There are very difficult scenes in the film, scenes of nudity, emotionally demanding scenes, sex scenes – Anna took on all of these with incredible sensitivity. She was also helped by her co-actors – Dorota Pomykała and Szymon Warszawski, who created a comfortable working atmosphere for her and shared many valuable tips about the actor’s work.

Do you feel that the longer length of the film has posed any issues for The Dress?

Originally my script was too long for a short movie and we really suffered from that. It was over 30 pages long and it had around 50 scenes in it, so with our student budget and limited time it was really difficult to make it all happen. We had to do around 8 or 9 scenes a day and it was really challenging for us. Fortunately we had an amazing crew of young talented filmmakers from Poland and our production manager Monika Ossowska along with our co-producer DOBRO managed to make it all work.

The thirty-minute format is the maximum format of most short film festivals – that’s why we decided to keep it. It is known that people often prefer shorter, fifteen-minute films, but we were absolutely sure that the story we presented is captivating and would never feel too long or boring, which turned out to be true. Many people would like to see even more of Julia. I think it’s good to leave the viewer with this feeling.

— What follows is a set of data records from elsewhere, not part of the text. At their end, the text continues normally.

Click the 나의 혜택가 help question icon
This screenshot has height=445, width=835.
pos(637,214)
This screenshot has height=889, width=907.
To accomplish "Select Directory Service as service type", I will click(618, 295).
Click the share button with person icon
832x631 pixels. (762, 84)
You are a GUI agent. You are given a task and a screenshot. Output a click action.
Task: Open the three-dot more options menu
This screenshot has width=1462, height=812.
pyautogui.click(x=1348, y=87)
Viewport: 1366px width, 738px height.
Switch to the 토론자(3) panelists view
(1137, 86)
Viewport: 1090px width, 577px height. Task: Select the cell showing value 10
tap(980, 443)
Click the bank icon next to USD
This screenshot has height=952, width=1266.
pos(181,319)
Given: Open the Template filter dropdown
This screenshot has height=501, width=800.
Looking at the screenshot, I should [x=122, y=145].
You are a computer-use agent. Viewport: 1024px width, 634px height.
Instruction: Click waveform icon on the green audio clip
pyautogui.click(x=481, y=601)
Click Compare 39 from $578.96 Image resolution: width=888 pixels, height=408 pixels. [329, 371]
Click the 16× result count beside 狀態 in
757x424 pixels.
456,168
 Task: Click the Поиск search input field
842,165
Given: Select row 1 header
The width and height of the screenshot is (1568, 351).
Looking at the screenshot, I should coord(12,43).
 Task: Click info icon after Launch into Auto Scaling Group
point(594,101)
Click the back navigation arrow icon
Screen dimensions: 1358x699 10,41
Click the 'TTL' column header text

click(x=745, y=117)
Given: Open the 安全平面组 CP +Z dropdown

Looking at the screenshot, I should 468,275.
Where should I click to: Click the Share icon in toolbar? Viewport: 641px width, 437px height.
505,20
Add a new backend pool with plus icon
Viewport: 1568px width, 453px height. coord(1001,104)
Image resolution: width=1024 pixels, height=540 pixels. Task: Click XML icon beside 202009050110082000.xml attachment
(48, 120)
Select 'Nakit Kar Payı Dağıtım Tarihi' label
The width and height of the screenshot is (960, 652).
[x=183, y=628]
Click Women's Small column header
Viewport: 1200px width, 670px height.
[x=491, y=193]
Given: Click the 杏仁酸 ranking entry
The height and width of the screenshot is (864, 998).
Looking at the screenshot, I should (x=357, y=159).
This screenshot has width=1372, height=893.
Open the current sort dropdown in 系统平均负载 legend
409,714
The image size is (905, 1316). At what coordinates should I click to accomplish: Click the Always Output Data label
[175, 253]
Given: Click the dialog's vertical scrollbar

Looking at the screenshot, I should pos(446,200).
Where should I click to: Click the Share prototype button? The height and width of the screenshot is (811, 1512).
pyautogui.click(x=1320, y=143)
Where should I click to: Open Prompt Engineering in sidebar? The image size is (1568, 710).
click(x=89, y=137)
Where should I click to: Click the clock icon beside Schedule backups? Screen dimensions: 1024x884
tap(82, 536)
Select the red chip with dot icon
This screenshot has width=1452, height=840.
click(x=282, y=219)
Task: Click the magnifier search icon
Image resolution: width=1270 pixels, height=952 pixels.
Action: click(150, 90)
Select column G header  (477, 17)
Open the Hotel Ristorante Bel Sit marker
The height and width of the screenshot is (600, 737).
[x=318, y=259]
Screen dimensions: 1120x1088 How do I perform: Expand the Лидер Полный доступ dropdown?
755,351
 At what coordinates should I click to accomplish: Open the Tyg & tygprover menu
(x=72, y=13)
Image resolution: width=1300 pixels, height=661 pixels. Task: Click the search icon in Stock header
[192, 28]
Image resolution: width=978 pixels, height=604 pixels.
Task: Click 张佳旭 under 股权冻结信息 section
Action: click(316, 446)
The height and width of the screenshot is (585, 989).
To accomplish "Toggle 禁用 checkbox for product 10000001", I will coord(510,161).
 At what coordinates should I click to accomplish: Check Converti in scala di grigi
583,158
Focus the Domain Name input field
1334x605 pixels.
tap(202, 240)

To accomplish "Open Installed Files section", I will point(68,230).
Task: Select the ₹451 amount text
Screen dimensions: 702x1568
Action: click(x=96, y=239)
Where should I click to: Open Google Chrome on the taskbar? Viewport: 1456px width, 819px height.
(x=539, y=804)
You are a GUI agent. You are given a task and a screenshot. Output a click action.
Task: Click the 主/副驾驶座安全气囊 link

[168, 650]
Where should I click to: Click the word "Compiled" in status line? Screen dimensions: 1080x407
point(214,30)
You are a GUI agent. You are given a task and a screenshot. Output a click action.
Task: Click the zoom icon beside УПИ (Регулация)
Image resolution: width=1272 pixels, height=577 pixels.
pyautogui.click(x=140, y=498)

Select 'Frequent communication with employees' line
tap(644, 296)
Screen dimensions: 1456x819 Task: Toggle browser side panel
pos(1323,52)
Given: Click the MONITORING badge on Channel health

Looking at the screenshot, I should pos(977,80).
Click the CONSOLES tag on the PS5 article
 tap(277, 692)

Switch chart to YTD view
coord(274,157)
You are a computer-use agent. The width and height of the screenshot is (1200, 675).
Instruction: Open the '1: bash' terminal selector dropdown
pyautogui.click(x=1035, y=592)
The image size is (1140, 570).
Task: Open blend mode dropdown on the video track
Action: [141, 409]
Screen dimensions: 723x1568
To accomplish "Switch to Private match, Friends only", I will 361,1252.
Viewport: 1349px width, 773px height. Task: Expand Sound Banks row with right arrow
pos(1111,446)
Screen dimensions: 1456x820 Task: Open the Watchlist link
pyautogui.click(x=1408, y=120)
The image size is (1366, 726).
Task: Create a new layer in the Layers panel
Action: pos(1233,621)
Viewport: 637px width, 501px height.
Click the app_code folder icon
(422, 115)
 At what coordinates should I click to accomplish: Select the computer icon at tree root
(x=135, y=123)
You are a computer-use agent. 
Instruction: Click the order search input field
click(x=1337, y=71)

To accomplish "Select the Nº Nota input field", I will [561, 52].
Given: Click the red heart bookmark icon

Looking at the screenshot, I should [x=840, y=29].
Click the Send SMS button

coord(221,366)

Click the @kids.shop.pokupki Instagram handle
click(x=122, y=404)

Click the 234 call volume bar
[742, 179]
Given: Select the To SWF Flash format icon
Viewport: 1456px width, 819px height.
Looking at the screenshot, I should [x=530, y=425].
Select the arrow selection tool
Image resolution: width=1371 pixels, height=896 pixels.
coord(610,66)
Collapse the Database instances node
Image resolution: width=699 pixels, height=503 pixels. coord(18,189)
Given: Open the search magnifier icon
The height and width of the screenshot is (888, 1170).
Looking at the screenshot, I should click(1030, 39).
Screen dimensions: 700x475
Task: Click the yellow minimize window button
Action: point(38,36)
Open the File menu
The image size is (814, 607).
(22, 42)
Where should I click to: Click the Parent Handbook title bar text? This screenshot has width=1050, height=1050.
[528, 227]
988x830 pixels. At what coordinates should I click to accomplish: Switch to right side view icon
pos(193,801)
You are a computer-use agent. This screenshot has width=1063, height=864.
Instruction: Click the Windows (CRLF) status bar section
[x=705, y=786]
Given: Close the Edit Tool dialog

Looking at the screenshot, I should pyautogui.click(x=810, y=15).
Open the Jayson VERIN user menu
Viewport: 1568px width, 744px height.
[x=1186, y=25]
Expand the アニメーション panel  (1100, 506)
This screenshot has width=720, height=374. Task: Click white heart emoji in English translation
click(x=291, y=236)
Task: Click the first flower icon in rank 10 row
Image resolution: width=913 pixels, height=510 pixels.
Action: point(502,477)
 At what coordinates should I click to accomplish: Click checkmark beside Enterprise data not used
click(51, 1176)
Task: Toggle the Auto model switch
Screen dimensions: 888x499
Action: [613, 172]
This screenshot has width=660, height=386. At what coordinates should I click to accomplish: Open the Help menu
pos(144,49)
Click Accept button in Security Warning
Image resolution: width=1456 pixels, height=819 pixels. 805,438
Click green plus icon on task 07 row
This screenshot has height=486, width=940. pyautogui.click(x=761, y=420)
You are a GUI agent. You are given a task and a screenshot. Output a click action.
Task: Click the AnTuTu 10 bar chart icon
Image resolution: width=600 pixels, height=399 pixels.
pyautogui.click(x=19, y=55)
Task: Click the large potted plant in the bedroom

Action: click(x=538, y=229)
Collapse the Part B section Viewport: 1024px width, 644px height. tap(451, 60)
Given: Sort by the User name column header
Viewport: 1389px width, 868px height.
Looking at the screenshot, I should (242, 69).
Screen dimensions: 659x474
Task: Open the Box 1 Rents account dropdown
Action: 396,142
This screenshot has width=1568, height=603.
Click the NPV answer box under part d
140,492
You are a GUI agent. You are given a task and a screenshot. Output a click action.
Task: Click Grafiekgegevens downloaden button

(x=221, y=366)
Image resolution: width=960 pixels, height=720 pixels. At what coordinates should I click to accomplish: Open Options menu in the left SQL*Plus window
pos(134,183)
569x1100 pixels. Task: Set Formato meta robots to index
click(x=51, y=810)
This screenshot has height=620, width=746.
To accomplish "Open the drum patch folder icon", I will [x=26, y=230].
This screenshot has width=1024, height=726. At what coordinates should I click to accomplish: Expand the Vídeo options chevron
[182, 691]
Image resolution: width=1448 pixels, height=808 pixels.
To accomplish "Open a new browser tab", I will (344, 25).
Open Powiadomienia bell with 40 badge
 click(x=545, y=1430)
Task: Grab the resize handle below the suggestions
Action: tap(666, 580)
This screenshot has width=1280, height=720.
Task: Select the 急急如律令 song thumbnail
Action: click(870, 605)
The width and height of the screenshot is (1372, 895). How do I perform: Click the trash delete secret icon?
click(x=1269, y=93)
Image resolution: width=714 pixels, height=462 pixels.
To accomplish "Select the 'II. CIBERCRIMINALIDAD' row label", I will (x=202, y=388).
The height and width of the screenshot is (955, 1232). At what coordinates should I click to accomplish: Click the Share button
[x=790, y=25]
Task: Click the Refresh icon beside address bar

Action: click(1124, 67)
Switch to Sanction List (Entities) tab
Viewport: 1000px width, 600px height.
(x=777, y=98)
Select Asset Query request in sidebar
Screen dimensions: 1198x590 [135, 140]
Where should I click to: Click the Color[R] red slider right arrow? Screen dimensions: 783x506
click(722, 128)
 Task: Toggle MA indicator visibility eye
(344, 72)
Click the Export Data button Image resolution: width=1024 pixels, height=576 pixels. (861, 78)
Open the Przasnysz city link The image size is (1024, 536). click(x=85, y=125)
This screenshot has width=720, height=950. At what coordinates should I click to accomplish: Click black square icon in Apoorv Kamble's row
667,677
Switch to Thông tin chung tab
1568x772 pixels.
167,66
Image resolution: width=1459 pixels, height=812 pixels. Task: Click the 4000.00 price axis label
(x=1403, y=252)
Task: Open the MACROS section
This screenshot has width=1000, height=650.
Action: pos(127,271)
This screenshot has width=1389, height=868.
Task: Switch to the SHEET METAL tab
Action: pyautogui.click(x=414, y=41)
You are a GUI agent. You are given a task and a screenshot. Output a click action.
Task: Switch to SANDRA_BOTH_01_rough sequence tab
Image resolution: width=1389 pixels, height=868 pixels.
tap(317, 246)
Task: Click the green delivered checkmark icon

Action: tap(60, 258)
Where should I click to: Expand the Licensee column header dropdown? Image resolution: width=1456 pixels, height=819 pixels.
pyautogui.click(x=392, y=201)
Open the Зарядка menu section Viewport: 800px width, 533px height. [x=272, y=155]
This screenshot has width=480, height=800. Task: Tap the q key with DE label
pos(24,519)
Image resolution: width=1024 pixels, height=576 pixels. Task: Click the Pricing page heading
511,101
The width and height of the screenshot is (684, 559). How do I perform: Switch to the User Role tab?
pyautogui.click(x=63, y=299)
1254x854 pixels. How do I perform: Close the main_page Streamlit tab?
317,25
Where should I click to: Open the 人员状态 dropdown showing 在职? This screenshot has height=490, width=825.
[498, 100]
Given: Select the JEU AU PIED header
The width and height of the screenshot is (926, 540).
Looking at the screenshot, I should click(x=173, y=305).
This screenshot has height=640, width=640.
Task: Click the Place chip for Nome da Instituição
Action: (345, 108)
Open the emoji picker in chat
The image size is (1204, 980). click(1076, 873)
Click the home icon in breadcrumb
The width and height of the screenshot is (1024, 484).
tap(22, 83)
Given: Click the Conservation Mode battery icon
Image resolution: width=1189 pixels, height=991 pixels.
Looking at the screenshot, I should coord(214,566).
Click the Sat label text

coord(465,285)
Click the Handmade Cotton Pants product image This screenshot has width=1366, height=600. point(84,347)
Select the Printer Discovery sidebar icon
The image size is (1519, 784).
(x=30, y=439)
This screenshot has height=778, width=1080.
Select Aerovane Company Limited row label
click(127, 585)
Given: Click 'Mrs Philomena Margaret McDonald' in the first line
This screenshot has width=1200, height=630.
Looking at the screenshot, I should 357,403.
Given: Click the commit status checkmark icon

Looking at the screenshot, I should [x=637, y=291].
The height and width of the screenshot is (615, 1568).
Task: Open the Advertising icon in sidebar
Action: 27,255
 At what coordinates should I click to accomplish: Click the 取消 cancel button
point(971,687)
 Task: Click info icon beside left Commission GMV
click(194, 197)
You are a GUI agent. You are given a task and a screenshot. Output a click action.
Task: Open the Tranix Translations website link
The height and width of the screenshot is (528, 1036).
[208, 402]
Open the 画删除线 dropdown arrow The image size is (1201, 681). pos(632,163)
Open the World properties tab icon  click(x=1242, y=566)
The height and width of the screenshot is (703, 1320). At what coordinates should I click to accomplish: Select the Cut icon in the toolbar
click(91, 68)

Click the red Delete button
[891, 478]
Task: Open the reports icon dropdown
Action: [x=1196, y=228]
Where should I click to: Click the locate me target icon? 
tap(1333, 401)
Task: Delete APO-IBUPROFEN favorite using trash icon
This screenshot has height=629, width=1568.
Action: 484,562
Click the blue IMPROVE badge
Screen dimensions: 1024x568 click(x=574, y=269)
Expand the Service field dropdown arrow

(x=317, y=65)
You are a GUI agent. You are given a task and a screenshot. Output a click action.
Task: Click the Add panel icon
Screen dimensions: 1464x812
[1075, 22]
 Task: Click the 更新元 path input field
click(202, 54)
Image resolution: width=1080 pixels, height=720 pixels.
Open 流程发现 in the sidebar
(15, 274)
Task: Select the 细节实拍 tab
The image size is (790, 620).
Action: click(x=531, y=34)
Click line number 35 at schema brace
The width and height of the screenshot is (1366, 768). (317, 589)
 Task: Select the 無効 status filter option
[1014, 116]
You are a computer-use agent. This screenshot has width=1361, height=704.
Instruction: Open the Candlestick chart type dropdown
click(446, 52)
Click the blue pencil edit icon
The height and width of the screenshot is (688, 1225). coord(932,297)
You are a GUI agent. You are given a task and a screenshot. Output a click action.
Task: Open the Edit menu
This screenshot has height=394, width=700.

Entire threads have been cut out of the film. For example that of the hotel director who was a very interesting character, fond of Julia, but at the same time desperate to make a good impression on the hotel guests and those who did not like the fact that such an “ugly” person was working there. There were also a few additional scenes with Renata and Bogdan, however after cutting it all out, it turned out that the film did not lose much and the main story continued with a good rhythm. Perhaps these ideas could be developed into a full-length film in the future, but so far I have put this project aside, it would need a completely fresh perspective.

It is known that people often prefer shorter, fifteen-minute films, but we were absolutely sure that the story we presented is captivating and would never feel too long or boring.

How do you think the experience would have differed if you hadn’t had the support of the Warsaw Film School behind you?

We had a lot of help from the film school who produced the movie. They helped me with a script and pre-production process and also what happened afterwards – the whole promotion and distribution of the movie. I cannot describe my gratitude to the school. It is an amazing place that not only teaches its students the techniques of filmmaking but also supports them during promotion and shipping to festivals. I owe them literally everything. You probably wouldn’t have heard about this film if Chancellor Maciej Ślesicki, Veronica Andersson and the entire team from the Warsaw Film School had not been working every day to raise people’s awareness of this film. I sincerely recommend these studies to every young filmmaker.

What can we expect from you next in your career?

I am currently working on my full-length debut. The working title is Obsession. It will be a psychological thriller set in contemporary Poland, but it will be universal throughout. In it, I look at the pain a parent feels after losing a child, and the madness they can fall into after experiencing such a terrible trauma.

One Response to Tadeusz Lysiak Questions Societal Notions of Beauty and Desirability in Oscar Shortlisted Drama ‘The Dress’

  1. Greg says:

    Loved this short but have to admit ignorance of the meaning of the final scene. If anyone could enlighten me, I’d appreciate it.